++++ Excerpt ++++

Michael Sandel on Justice #1
I liked it a lot, particularly his lucid presentation of Kant’s moral philosophy. Not the easiest of challenges.
But I finished the last two chapters with an uneasy feeling that I was missing a trick. Although I found myself nodding in agreement through at least the first two-thirds of the book, by the end I was increasingly shaking my head and scribbling in the margin. But I wasn’t disagreeing so much with the ethical content of what he was saying. It was more the theoretical implications he seemed to be drawing.
I wondered if my unease had anything to do with Sandel’s narrative style. He makes liberal use of case anecdotes to present and critique, first, utilitarianism as a theory of justice, and then familiar alternatives based on freedom and individual rights. He concludes that both are philosophically flawed, and prefers a third, more Aristotelian way. But I felt I was being morally rather than philosophically persuaded of the superiority of his Aristotelian alternative.

++++ Listing ++++

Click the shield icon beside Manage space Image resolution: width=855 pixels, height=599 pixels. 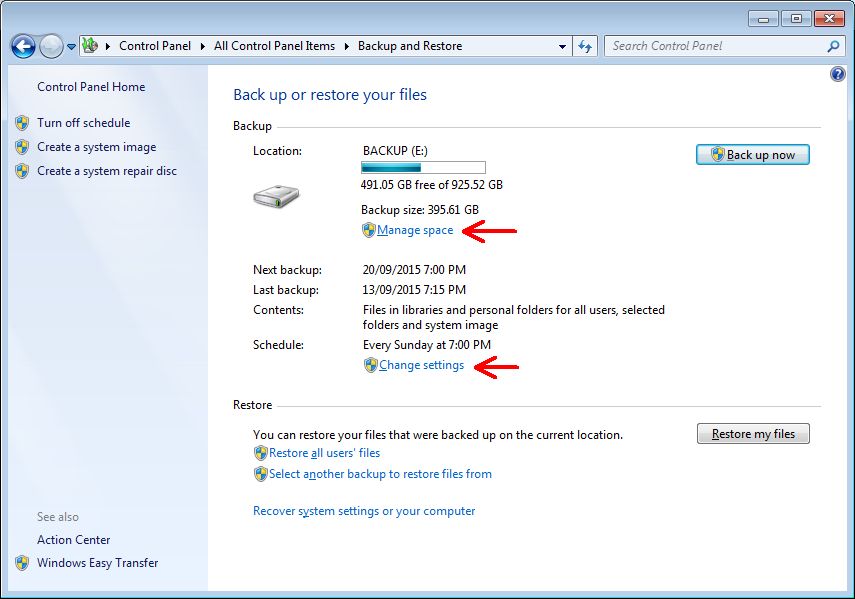click(368, 230)
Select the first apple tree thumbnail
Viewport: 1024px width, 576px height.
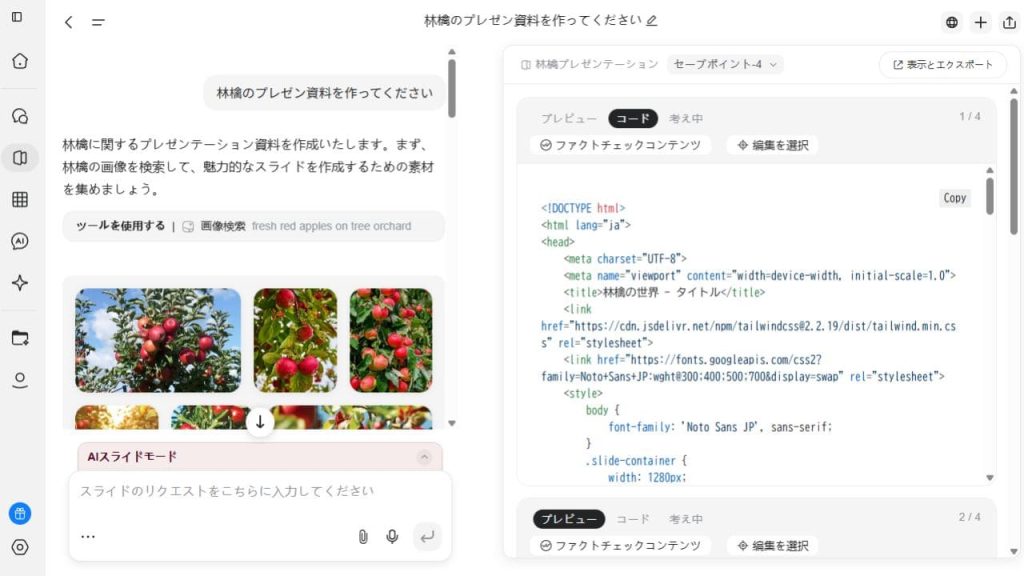(x=158, y=340)
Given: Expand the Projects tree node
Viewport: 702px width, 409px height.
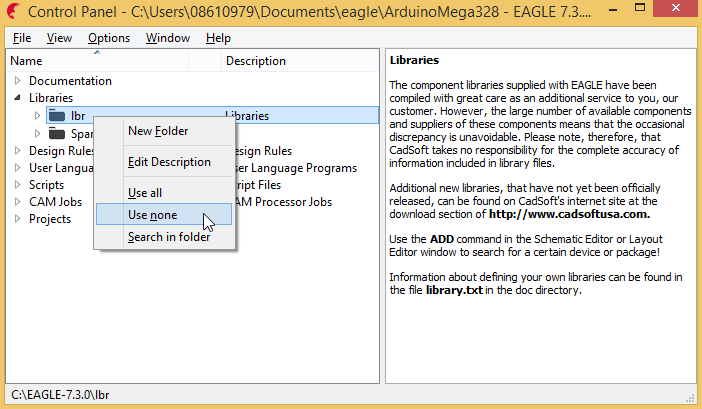Looking at the screenshot, I should (17, 219).
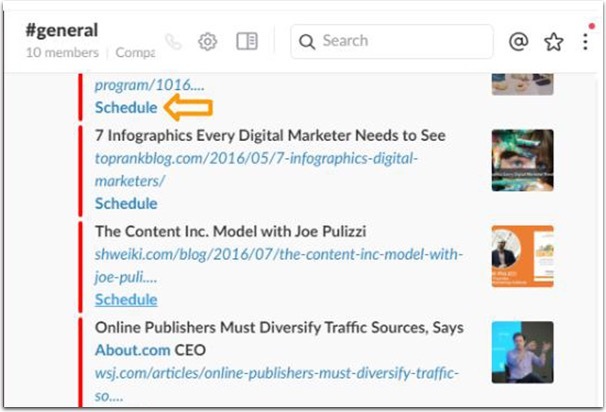The height and width of the screenshot is (412, 606).
Task: Click Schedule link beside the orange arrow
Action: [x=126, y=108]

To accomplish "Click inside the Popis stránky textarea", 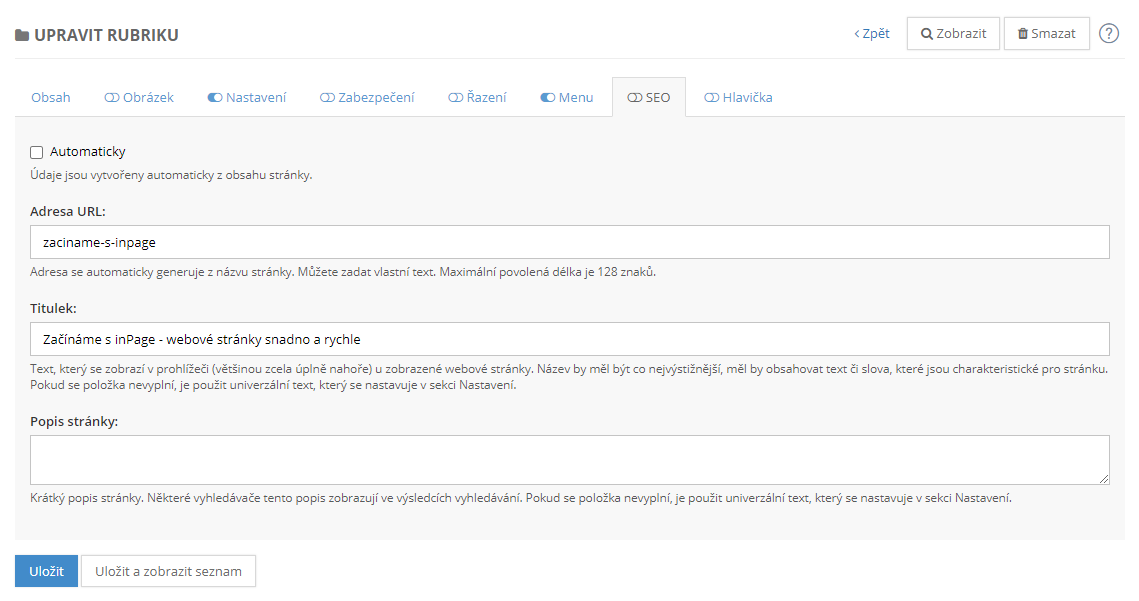I will point(569,460).
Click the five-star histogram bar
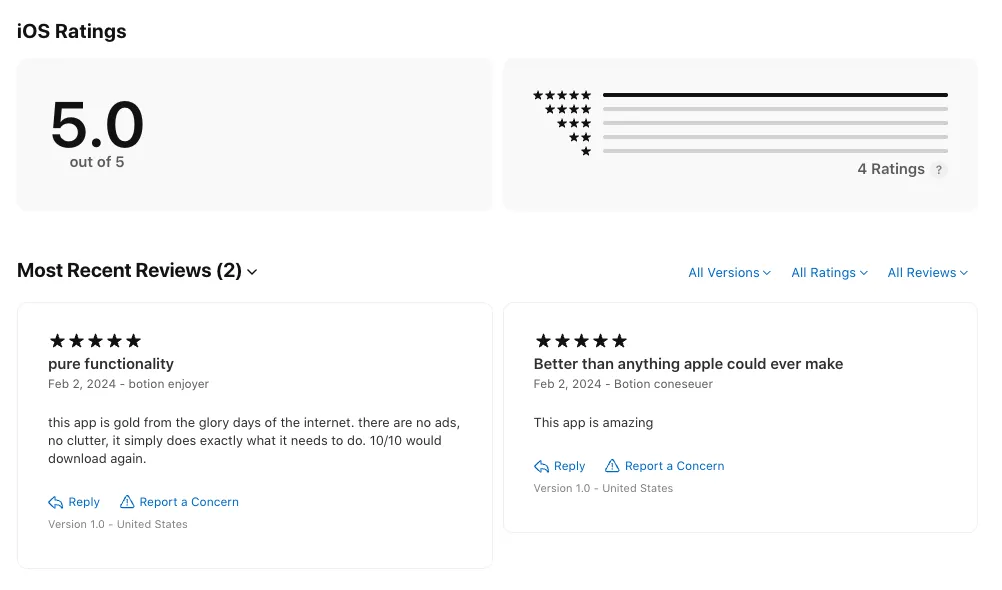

++++

» **Required task 1**: In the Sandel review, why does Sandel end up preferring a third, more Aristotelian way? Answer in one to three sentences.
» **Required task 2**: Continue the Sandel review from where it stops.
The items have nothing to do with the Sandel review.

» **Exercise output 1**: Sandel concludes that both utilitarianism and the familiar alternatives based on freedom and individual rights are philosophically flawed. He therefore prefers a third, more Aristotelian way.

» **Exercise output 2**:
I went back to re-read the last three chapters in reverse order; and then started again at the beginning. It feels as if I’m getting close to the source of my unease, but I’m not sure.
The challenge will be to negotiate the stepping stones without falling in and getting washed away by all the currents of argument.
Sandel describes Omelas as almost a paradise
…a city of happiness and civic celebration, a place without kings or slaves, without advertisements or a stock exchange, a place without the atomic bomb.
But there is a but. This paradise depends on the suffering of a single innocent. Beneath one the beautiful buildings of Omelas is a locked and windowless room where a neglected, under-nourished, feeble-minded child lives out its days in misery. Le Guin describes the contract:
…the people of Omelas … all understand that their happiness, the beauty of their city, the tenderness of their friendships, the health of their children … depend wholly on this child’s abominable misery… Those are the terms.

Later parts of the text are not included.